• [Text passage]:
Paragominas
- Full name: Paragominas Futebol Clube
- Nickname(s): Jacaré (Alligator)
- Founded: 6 March 2012; 13 years ago
- Ground: Estádio Arena do Município Verde
- Capacity: 10,000
- President: Paulo Toscano
- League: Campeonato Paraense Second Division
- 2022: Paraense, 11th of 12 (relegated)
| Home colors | Away colors |

= Paragominas Futebol Clube =

Brazilian association football club based in Paragominas, Pará, Brazil

Paragominas Futebol Clube, or Paragominas, as they are usually called, is a Brazilian football team from Paragominas in Pará, founded on March 6, 2012.

Paragominas is currently ranked seventh among Pará teams in CBF's national club ranking, at 140th place overall.

• [Directive 1]: Using the club profile of Paragominas Futebol Clube, explain why the club is listed in the Campeonato Paraense Second Division.
• [Directive 2]:
Answer these questions from the club profile of Paragominas Futebol Clube:
(a) How many spectators can the club's ground hold?
(b) On what date was the club founded?
(c) Where does the club stand overall in CBF's national club ranking?

• [Supplied information]:

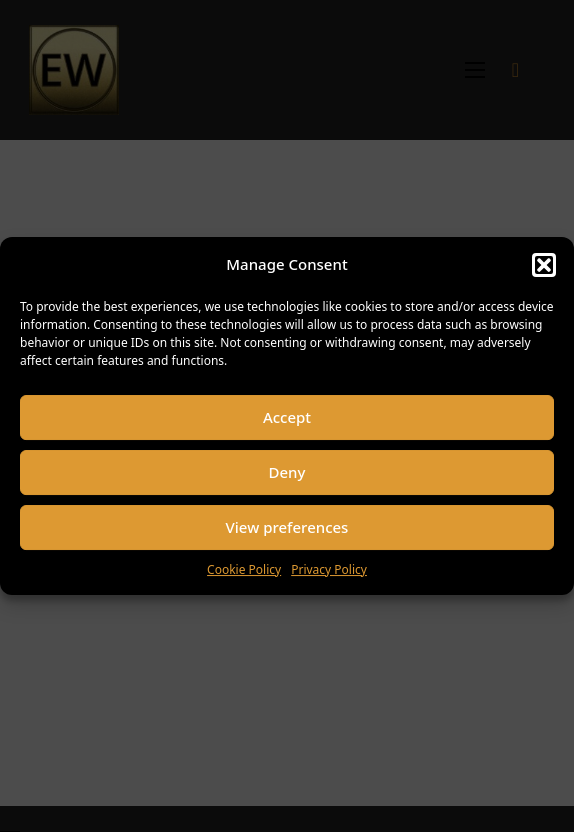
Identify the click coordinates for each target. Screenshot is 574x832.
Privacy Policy (329, 569)
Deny (287, 472)
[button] (544, 265)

• [Full solution 1]: In the 2022 Paraense, Paragominas finished 11th of 12 teams and was relegated. Its current league is listed as the Campeonato Paraense Second Division.

• [Full solution 2]:
(a) 10,000
(b) March 6, 2012
(c) 140th place